PROBLEM TO SOLVE. Filter the listing below down to the lines holding the word "cell", and copy those lines.

EXERCISE MATERIAL.
------------------------------------------------

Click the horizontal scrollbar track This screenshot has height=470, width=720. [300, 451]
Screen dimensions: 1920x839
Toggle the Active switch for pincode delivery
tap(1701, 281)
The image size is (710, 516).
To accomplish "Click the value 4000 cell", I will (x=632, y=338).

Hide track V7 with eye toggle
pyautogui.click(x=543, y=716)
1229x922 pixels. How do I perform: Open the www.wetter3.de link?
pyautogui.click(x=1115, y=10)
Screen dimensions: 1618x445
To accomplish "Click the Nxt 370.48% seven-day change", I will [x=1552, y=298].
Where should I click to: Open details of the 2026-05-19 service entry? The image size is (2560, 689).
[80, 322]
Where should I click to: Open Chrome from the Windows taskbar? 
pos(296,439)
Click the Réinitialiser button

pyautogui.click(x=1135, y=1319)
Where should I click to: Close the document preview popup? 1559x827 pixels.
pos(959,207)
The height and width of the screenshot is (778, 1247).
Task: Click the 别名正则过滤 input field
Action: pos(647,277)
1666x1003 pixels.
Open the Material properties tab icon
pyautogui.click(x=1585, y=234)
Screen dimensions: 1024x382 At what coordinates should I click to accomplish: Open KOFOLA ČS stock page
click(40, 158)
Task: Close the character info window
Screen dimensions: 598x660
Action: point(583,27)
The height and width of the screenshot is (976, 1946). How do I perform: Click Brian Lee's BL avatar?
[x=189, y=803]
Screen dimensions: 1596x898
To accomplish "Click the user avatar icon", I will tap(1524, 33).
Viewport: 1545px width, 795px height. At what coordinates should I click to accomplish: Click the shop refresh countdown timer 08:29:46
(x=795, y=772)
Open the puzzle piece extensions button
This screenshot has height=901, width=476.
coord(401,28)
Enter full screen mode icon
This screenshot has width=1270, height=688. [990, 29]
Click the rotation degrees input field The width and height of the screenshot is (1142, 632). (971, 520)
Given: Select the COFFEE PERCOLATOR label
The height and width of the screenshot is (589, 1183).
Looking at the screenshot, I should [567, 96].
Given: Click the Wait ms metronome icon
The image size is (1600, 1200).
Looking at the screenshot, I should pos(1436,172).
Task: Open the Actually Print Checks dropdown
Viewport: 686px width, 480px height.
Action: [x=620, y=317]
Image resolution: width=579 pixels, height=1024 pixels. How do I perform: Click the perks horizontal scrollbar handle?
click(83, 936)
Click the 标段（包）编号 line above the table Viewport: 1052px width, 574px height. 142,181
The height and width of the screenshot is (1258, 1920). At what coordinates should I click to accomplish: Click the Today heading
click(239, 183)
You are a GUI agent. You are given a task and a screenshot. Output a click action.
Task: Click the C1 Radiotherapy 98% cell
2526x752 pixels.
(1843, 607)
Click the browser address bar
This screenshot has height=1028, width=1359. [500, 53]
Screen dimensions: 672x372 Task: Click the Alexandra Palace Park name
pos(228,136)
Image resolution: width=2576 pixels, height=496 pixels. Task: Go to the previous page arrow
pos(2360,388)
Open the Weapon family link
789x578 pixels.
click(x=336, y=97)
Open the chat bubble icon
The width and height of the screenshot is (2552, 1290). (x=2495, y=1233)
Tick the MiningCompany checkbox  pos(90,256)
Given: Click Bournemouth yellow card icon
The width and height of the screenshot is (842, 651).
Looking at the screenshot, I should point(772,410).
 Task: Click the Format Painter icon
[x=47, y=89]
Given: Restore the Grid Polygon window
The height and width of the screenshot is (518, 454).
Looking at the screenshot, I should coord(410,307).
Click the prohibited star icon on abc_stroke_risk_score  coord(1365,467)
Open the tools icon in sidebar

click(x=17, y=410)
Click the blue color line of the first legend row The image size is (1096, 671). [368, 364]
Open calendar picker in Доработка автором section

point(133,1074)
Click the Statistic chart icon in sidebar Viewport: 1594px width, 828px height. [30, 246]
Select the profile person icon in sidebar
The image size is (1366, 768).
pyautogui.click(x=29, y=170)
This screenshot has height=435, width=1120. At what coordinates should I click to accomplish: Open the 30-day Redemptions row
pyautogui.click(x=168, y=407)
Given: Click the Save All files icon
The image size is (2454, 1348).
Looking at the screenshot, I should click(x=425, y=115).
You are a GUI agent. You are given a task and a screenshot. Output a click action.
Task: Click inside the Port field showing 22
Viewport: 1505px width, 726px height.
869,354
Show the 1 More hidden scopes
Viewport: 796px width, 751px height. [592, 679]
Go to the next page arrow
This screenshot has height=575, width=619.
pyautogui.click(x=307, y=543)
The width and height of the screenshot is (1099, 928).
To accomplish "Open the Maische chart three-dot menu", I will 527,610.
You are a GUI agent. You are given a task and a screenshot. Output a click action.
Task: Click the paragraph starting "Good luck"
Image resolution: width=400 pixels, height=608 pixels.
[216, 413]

------------------------------------------------

WORKED SOLUTION.
To accomplish "Click the value 4000 cell", I will (x=632, y=338).
Task: Click the C1 Radiotherapy 98% cell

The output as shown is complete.